Hacks crack SDMI code

The Secure Digital Music Initiative (SDMI), the music industry's proposed standard for secure digital music, has been cracked, according to a report at the Web magazine Salon.com.

          After a three-week challenge aimed at improving the standard's security, the Secure Digital Music Initiative (SDMI), the music industry's proposed standard for secure digital music, has been cracked, according to a report at the Web magazine Salon.com.

          Basing its story on three anonymous sources, Salon reported Thursday that all six encryption technologies included in the Hack SDMI challenge have been cracked in repeatable, nontrivial ways.

          SDMI, a consortium of music, computer and electronics companies, had offered $US10,000 to anyone able to crack one of the encryption schemes in a contest from Sept. 15 to Oct. 8. In order to claim the prize money, entrants had to submit their cracks to SDMI to verify that they were repeatable and nontrivial. The consortium received 447 entries, according to an SDMI press release.

          SDMI, whose members had been meeting in Los Angeles this week, has denied that any such cracks have occurred, stating that they have only just begun to examine the submissions. However, many on the Internet have taken the breaking of SDMI as a fait accompli.

          Users on the open source news Web site Slashdot.org, many of whom have been vocal critics of SDMI, have responded with a mixture of frustration and glee.
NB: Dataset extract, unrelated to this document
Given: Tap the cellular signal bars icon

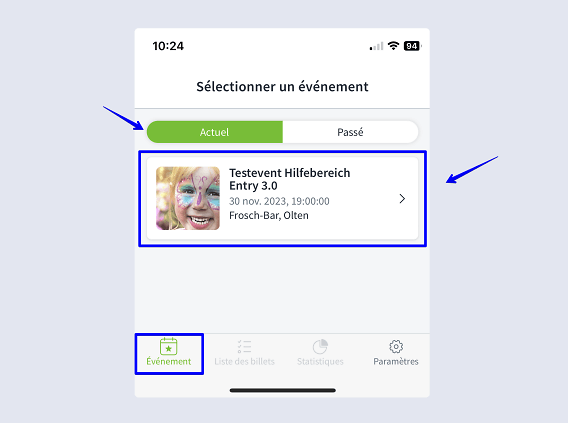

Many Slashdot users have been among the most vociferous supporters of the boycott of the Hack SDMI challenge, as they charge that SDMI will eliminate a number of traditional consumer rights.

          A number of Slashdot users expressed disbelief that any of their fellow hackers would have participated in the contest.

          "While I'm pleased to see that SDMI was so trivially cracked, I'm disappointed that the individuals mounting the successful attack chose to inform the recording industry," wrote a Slashdot user under the moniker "ewhac."

          "You don't brag to the enemy that you've broken their codes," ewhac wrote. "The idea here is to cause the enemy to commit time and resources to a futile exercise. If the crackers had waited until SDMI had been fully deployed in the marketplace, it would have cost the recording industry and anyone else foolish enough to follow their example at least a few billion dollars; enough money to make them seriously reconsider the whole misguided notion of copy protection as too costly to pursue."

          That SDMI's encryption was cracked so quickly has, to some, raised the specter that the end of SDMI may be near. But not all see that as a victory. After all, the goal of the challenge, ostensibly, was to point out weaknesses in SDMI so that they could be fixed before the technology comes to market. Rather, some would like to see the industry's focus shifted in another direction.

          "Regardless of what format they use (SDMI or whatever), it will be cracked somehow. ...What the RIAA (Recording Industry Association of America) should focus on is selling it cheap enough that people would actually buy it. ...The whole problem with the RIAA is that they say that prices need to be higher because of piracy, but piracy happens mostly because of high prices," wrote one poster on Slashdot.